映画「メイ・イン・ブラック」でMIBエージェントが着用したハミルトンの「ベンチュラ」。こちらは購入可能です。

映画ファンにとって、そんな「映画の中の腕時計」としてもっとも印象深いもののひとつが、スタンリー・キューブリック監督が人類の進化と未来を描いた傑作SF映画『2001年宇宙の旅(原題:A Space Odyssey)』に登場したブレスレット型の腕時計です。キューブリック監督自身が、アメリカ発祥の時計ブランド「ハミルトン」に「未来の宇宙飛行士が身に付けるのにふさわしい時計」として制作を依頼しデザインされたもの。


ハミルトンが『2001年宇宙の旅』(1968年)のためにデザインした宇宙飛行士の腕時計。残念ながらこのデザインで商品化はされませんでした。

SF小説の巨匠アーサー・C・クラークの短編小説に触発され、キューブリック監督とクラークが脚本を担当したこの作品は1969年製作と半世紀以上も前の映画ですが、「生命、人類の進化とは何か」「科学技術の発達が人類に何をもたらすのか」など、宇宙から人類の文明まで壮大なテーマが含まれていて、その先見性にはただただ驚かされます。チャットGPTのようなAI(人工知能)が普通の人の日常生活にまで深く関わるようになったいまこそ改めて観てほしい、注目して頂きたい作品です。まだご覧になっていない方は、映画配信サービスなどでぜひ一度ご覧になってはいかがでしょう。

この作品以外にもハミルトンの腕時計は、1932年に制作・公開された、マレーネ・ディートリッヒ主演の映画『上海特急』に始まり、1997年から続く『メン・イン・ブラック』3部作や、今年2023年にアメリカで驚異的なヒットを記録した『オッペンハイマー』まで、ハリウッド映画に登場し、またハリウッド映画とコラボレーションしてきました。

これからは、映画館やテレビ、画像配信サービスで映画やドラマを鑑賞するとき、俳優さんたちの腕元の腕時計に注目してはどうでしょう。そしてその腕時計が製品化されていて、もしあなたがその俳優さんや作品のファンで「推し」なら、そのモデルを購入してみてはいかがでしょうか。毎日の時間が今より楽しく充実したものになると思います。

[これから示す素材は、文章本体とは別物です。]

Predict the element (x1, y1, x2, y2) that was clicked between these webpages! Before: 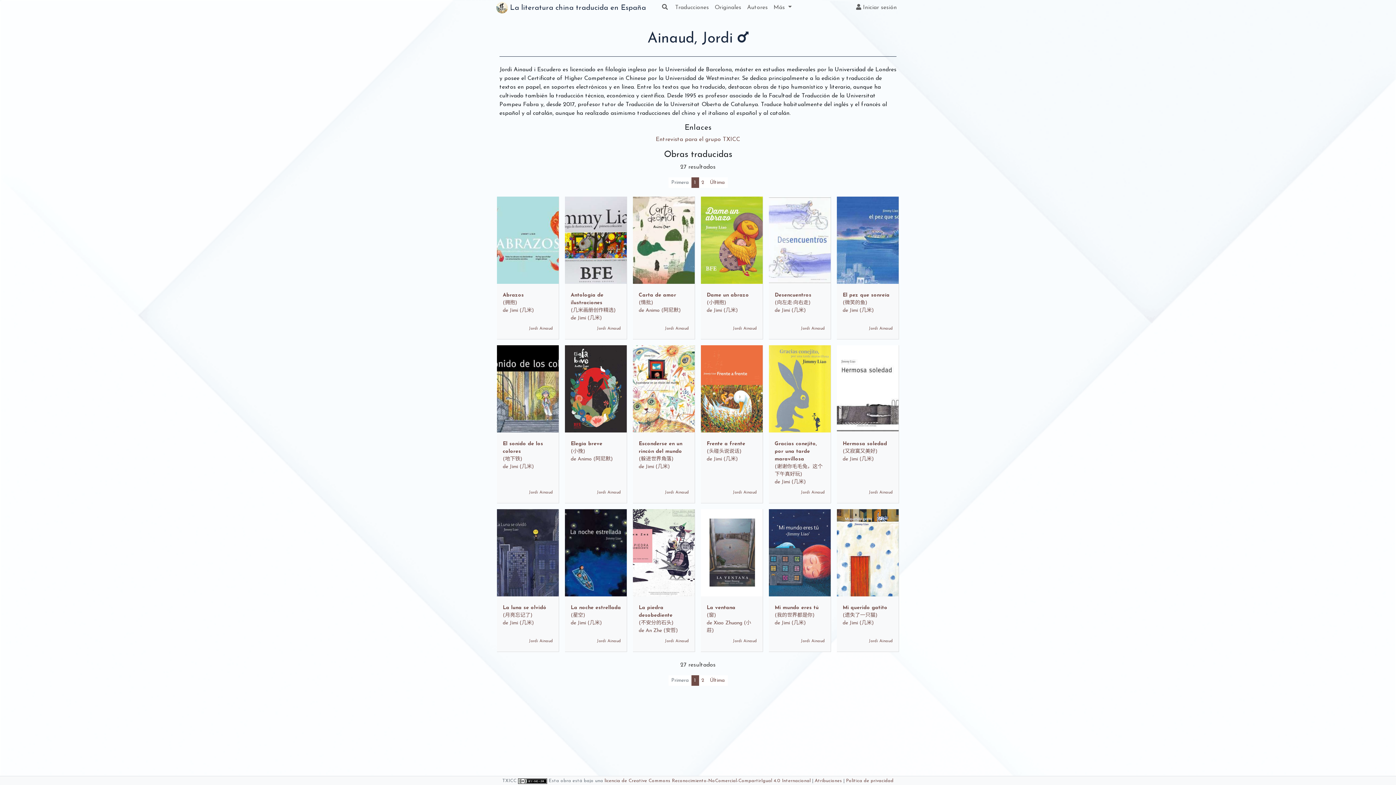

冒頭の時計は、2023年6月に日本でも公開された、ジョージ・ルーカス制作総指揮、ジェームズ・マンゴールド監督の「インディ・ジョーンズ」シリーズ最新作『インディ・ジョーンズと運命のダイヤル』。主演のハリソン・フォードが着用したのが1940年代に誕生したこの「ボルトン」。こちらも購入が可能です。